Many of my friends called this a corporate suicide. A few applauded and secretly envied my audacity to pursue my calling in life.

What most people don’t realize is that I didn’t just quit my job out of a whim. In fact, it took me nearly four years to make this life-altering decision. Punching fear in the face doesn’t sound so easy when you can’t afford to pay next month’s rent let alone find a new job.

Everything seemed to be going perfectly except for one thing: I was actually miserable.

Of course, I never admitted this to anyone, even myself. How could I? All my life, I had gone all-in with the hopes of reaching a dream, so much so that my passion and determination actually started to fade. The harder I worked, the more I felt disconnected and disenchanted with my work.

The harder I worked, the more I felt disconnected and disenchanted with my work. I felt like a mindless zombie, drowning in the current of purposelessness. Every day felt like a grind. I wondered where my life was leading.

These frustrations led me to face some fundamentally inconvenient questions about my life: Is this what all my hard work and planning amounted to? Why am I here? Does the work I do matter to God? What’s my calling and purpose in life? Is this simply a temporary feeling?
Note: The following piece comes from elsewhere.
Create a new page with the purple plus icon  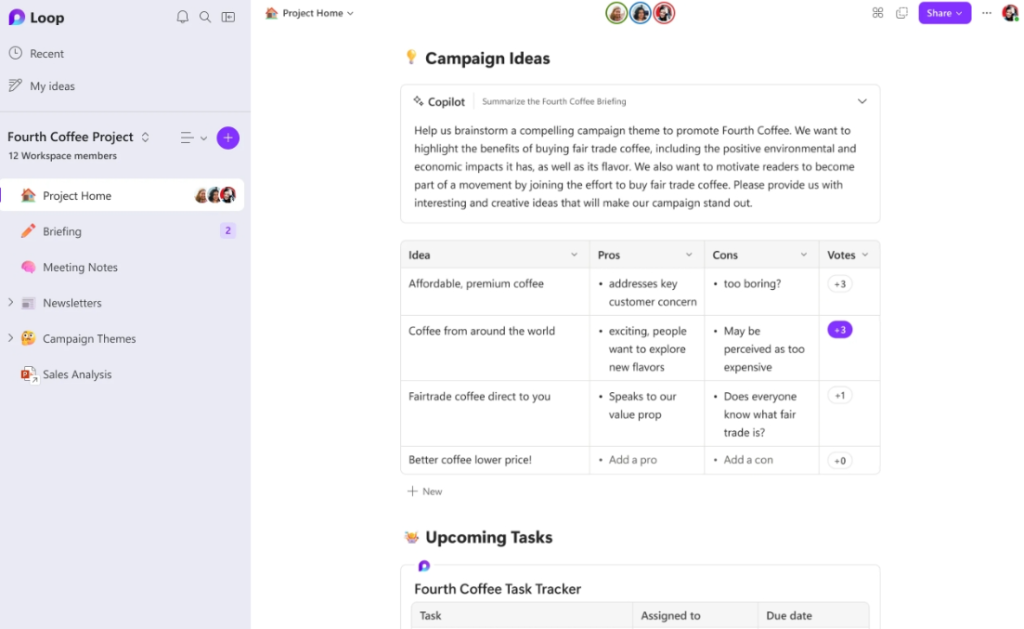pos(227,137)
What is the true meaning of success?

I came across the words of Trappist monk and spiritual master Thomas Merton, and they seemed to express exactly how I felt: “People may spend their whole lives climbing the ladder of success only to find, once they reach the top, that the ladder is leaning against the wrong wall.”

Finally, I called a timeout on life. Enough was enough. Nothing was working. I turned to God and raised my white flag.

“The two most important days are the day you are born and the day you find out why.” – Mark Twain

My mentor once quoted Mark Twain: The two most important days in life are the day you are born and the day you find out why. He handed me a book that literally change my life, helping me find my why. This book showed me a radically different concept of life and success, in which meaning and purpose are gained by discovering and stewarding God’s calling in life.

Over the next several months, I felt an inner prompting in my heart. It felt as if God was whispering, “Paul, will you continue to live in a place of complacency? Are you not going to SOAR when I created you to be an eagle? Will you choose me or the world?”

This led me to reprioritize my life, ultimately leading me to quit my handsome job.

In hindsight, I am reminded of the scene in Alice in Wonderland where Alice comes at a crossroads. The Cheshire cat asks, “Where are you going?” Alice responds, “Which way should I go?” The cat then says, “That depends on where you are going.” Alice confess she doesn’t know. The cat says “Then it doesn’t matter which way you go.”

I may not know all the paths God may leading me in my life, but I know what my final destination looks like – to glorify God and enjoy Him forever. That’s why I fired myself from this job because following His calling is incomparably better.

Whatever it takes, choose His calling. It will make all the difference.